Paper Misalignment, Learning, and Ranking: Harnessing Users Limited Attention

A central challenge in recommendation systems is incentivizing exploration, encouraging users to select options that help the platform learn the information needed for better future decisions. In some settings, however, the structure of the problem allows exploration to occur naturally, without explicit incentives. Motivated by this observation and by applications in product ranking on online platforms, this study introduces and analyzes the online learning problem of Ranking with Limited-Attention Users. In the proposed model, a platform displays a ranked list of items to a sequence of arriving users. Each user considers only a prefix window of the ranked list and selects their most preferred item within that window. User preferences are known to the platform upon arrival, but item payoffs, such as the likelihood of a purchase, are unknown and must be learned over time as users make selections. Two complementary settings are analyzed. In the first, window sizes are adversarial and payoffs are drawn from a fixed distribution.
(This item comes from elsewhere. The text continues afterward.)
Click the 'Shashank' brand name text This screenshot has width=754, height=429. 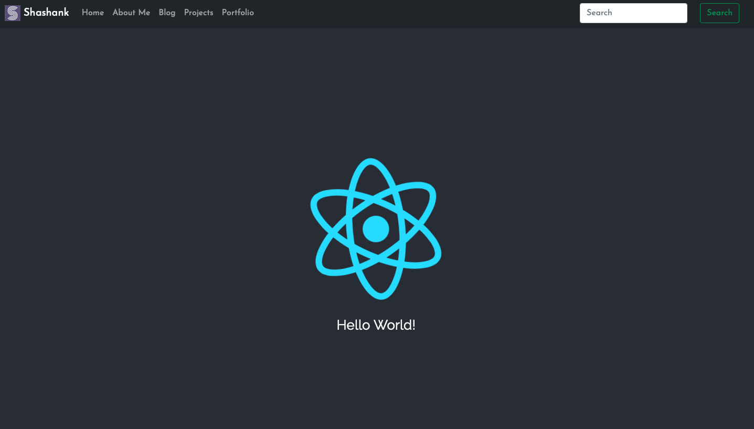(46, 13)
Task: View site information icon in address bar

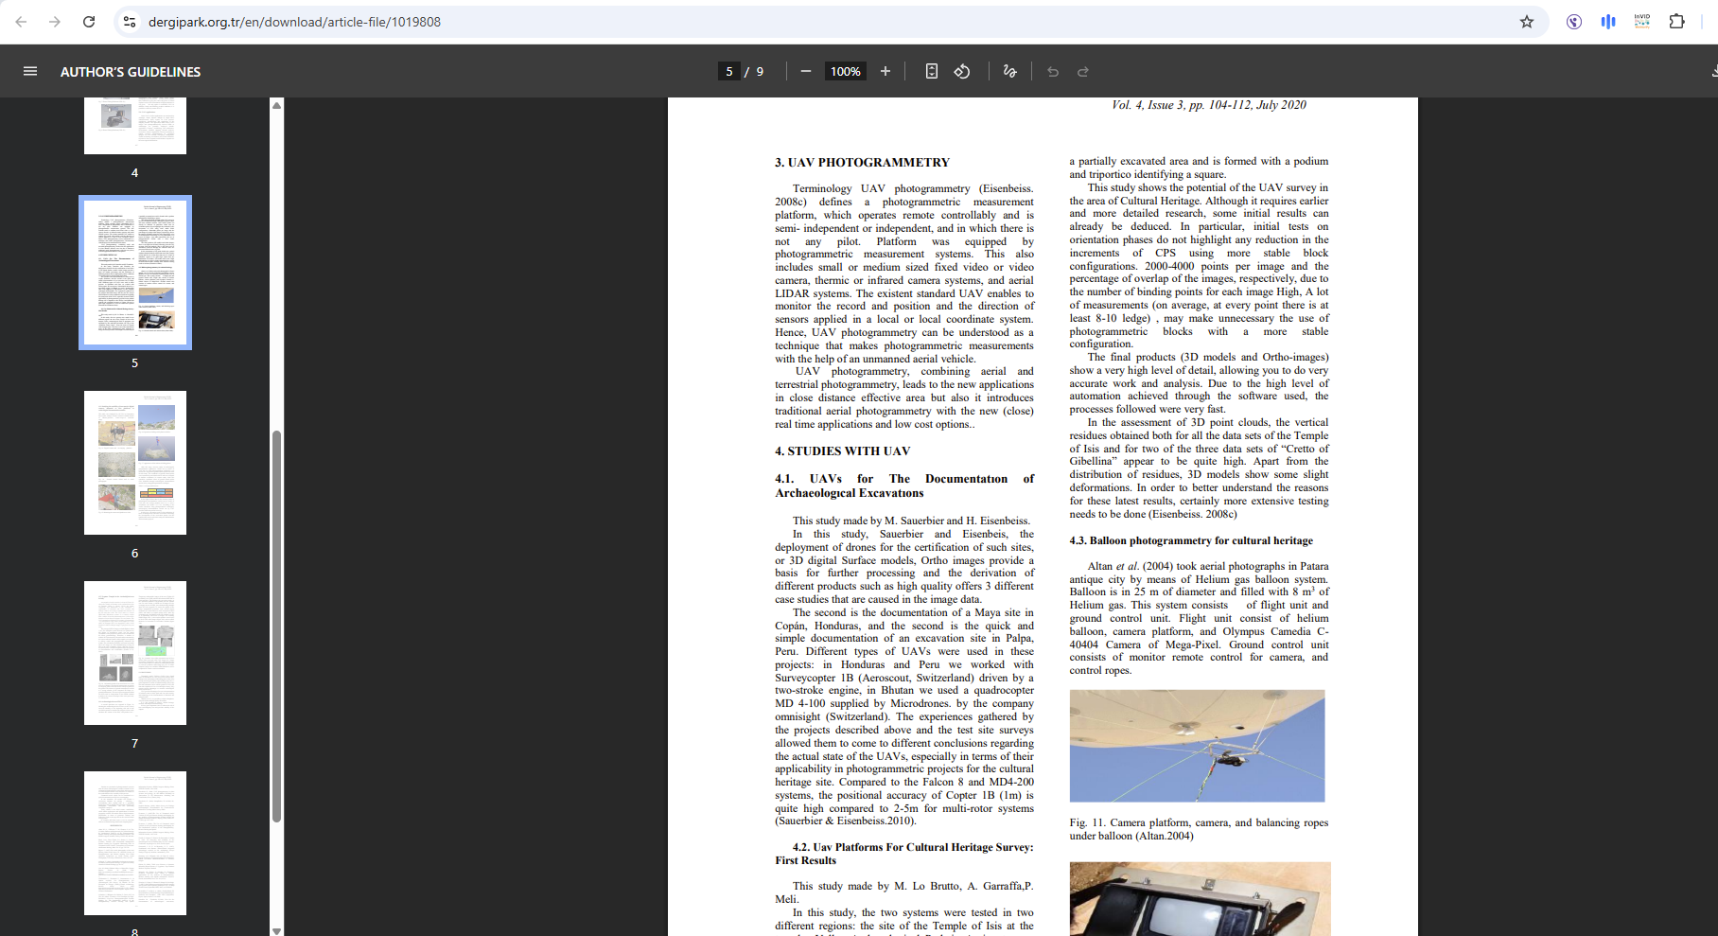Action: pyautogui.click(x=130, y=22)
An active-elimination algorithm is developed that exploits the combinatorial structure of the problem to simultaneously extract high payoffs and gather informative samples. This yields an optimal instance-dependent regret bound of O(log T), supported by matching upper and lower bounds. In the second setting, payoffs are adversarial and window sizes are drawn from a fixed distribution. The study characterizes the set of achievable item selection probabilities induced by ranked lists, showing it admits a compact polynomial-size representation. This structure enables standard adversarial online learning algorithms to operate efficiently over permutations, achieving regret of order √T relative to the best fixed ranking in hindsight.